[Extracted records]
#####
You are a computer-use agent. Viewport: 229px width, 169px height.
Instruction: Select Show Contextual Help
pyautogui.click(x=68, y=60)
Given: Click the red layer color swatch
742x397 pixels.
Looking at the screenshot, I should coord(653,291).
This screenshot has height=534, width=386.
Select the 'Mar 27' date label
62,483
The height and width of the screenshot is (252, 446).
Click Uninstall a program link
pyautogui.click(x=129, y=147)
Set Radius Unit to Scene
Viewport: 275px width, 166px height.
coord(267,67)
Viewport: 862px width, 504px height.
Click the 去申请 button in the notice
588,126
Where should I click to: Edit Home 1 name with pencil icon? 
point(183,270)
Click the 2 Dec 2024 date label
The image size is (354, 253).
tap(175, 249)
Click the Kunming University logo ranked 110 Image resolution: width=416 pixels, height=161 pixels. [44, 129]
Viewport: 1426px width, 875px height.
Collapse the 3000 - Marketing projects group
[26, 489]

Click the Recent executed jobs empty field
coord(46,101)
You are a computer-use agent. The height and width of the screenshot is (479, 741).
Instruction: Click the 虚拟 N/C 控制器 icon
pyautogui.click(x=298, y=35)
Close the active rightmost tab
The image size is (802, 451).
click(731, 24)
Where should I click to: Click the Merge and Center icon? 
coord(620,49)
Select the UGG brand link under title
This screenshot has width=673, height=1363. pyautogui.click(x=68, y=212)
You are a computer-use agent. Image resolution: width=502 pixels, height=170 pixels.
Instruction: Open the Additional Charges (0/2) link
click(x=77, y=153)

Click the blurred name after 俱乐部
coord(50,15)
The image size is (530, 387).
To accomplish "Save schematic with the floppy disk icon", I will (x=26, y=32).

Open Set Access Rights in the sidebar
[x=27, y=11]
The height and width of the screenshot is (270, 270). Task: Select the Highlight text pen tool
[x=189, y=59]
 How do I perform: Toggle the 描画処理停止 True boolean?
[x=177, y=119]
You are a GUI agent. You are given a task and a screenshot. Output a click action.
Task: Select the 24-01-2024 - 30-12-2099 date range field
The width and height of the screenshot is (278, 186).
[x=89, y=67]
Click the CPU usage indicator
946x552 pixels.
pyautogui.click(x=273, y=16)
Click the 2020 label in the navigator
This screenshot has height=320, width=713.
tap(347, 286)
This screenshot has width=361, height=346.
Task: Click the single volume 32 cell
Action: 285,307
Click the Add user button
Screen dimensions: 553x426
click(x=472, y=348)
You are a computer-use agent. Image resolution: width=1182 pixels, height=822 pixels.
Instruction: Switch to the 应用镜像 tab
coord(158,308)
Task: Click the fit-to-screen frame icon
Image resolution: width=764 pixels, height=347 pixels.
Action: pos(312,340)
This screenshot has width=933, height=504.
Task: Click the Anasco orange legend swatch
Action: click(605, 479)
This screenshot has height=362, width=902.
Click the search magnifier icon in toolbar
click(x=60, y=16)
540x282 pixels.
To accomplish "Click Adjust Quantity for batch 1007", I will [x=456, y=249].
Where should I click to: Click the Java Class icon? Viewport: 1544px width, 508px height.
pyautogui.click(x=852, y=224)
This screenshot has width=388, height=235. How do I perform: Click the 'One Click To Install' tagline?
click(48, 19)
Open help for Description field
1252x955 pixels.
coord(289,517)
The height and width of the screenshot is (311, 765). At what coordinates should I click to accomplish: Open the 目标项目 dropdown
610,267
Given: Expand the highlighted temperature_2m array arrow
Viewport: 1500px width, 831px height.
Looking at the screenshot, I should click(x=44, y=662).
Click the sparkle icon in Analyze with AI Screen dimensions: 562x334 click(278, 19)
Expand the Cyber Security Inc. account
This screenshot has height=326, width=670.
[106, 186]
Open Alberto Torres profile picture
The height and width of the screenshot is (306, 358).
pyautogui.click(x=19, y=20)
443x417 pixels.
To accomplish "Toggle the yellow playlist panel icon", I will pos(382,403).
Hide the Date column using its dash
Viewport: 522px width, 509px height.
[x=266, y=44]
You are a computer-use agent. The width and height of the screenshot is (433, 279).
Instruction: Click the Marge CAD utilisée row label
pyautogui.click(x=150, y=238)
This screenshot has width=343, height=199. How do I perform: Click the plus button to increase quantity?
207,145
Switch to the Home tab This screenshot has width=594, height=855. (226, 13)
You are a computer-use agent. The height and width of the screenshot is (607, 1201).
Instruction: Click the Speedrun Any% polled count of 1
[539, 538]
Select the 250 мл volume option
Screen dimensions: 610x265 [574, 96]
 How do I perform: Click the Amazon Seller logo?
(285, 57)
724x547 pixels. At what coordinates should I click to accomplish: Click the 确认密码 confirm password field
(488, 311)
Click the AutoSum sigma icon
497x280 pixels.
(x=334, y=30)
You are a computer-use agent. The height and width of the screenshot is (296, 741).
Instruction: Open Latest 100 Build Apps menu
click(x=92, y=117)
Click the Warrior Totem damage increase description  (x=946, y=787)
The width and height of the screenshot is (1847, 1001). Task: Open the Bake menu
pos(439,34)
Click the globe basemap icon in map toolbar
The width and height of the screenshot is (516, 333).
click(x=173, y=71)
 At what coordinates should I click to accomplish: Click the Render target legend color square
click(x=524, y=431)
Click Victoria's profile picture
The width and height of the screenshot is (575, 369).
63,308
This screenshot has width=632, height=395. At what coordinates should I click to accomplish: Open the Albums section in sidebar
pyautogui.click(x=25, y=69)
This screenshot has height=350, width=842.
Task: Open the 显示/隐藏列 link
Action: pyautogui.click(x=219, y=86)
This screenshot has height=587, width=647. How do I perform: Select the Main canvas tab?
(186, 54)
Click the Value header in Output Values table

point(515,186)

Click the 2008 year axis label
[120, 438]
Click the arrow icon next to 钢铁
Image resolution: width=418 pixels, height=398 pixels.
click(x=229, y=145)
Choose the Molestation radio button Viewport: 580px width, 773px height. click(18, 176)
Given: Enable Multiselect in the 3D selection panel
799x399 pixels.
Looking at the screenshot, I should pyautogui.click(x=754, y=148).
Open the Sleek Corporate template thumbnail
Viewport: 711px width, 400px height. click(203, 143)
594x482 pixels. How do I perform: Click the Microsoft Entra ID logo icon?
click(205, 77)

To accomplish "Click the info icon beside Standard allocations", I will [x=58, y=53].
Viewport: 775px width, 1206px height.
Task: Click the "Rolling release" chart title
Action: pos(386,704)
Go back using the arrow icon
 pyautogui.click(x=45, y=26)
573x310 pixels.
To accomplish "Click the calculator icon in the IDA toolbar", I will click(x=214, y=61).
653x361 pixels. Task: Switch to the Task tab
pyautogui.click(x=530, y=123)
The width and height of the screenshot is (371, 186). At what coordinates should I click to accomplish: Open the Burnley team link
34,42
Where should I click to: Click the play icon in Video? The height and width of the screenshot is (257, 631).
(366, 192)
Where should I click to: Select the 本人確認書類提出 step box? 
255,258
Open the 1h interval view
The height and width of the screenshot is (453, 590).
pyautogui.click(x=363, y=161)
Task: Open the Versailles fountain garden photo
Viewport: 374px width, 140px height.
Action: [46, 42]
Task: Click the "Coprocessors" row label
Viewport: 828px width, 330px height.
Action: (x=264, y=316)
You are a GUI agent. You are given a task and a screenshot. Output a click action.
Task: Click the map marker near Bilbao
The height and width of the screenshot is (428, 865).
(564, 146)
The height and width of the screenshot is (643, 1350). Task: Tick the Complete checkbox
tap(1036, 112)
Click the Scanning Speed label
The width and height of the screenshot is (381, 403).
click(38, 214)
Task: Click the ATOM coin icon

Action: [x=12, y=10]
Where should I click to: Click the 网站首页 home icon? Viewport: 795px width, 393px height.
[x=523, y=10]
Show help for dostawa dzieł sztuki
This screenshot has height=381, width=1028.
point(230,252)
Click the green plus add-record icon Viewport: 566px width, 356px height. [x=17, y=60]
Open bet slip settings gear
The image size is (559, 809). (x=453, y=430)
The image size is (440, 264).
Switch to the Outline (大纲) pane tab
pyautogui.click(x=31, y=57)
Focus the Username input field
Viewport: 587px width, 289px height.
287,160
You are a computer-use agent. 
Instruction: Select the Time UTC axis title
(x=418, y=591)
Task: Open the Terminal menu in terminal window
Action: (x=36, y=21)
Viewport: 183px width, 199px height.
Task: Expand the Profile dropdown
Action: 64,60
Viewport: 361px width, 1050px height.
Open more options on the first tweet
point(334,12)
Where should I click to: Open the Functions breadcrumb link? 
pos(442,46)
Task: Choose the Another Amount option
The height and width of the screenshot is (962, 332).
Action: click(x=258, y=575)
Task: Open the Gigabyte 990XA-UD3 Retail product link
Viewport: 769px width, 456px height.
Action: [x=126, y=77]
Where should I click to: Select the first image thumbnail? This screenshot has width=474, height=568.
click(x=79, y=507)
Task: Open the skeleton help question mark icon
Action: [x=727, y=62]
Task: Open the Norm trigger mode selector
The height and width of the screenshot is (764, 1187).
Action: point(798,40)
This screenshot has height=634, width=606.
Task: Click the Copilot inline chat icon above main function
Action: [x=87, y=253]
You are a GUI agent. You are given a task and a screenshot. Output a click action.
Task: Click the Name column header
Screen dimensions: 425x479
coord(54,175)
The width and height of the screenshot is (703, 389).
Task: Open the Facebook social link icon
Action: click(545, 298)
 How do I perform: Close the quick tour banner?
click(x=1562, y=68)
#####
=== Exercise aim ===
Print, from the entries above, the line with "Task: Click the fit-to-screen frame icon", the line with "This screenshot has height=362, width=902." and all lines between them, exactly and with nothing else.

=== Result for this task ===
Task: Click the fit-to-screen frame icon
Image resolution: width=764 pixels, height=347 pixels.
Action: pos(312,340)
This screenshot has width=933, height=504.
Task: Click the Anasco orange legend swatch
Action: click(605, 479)
This screenshot has height=362, width=902.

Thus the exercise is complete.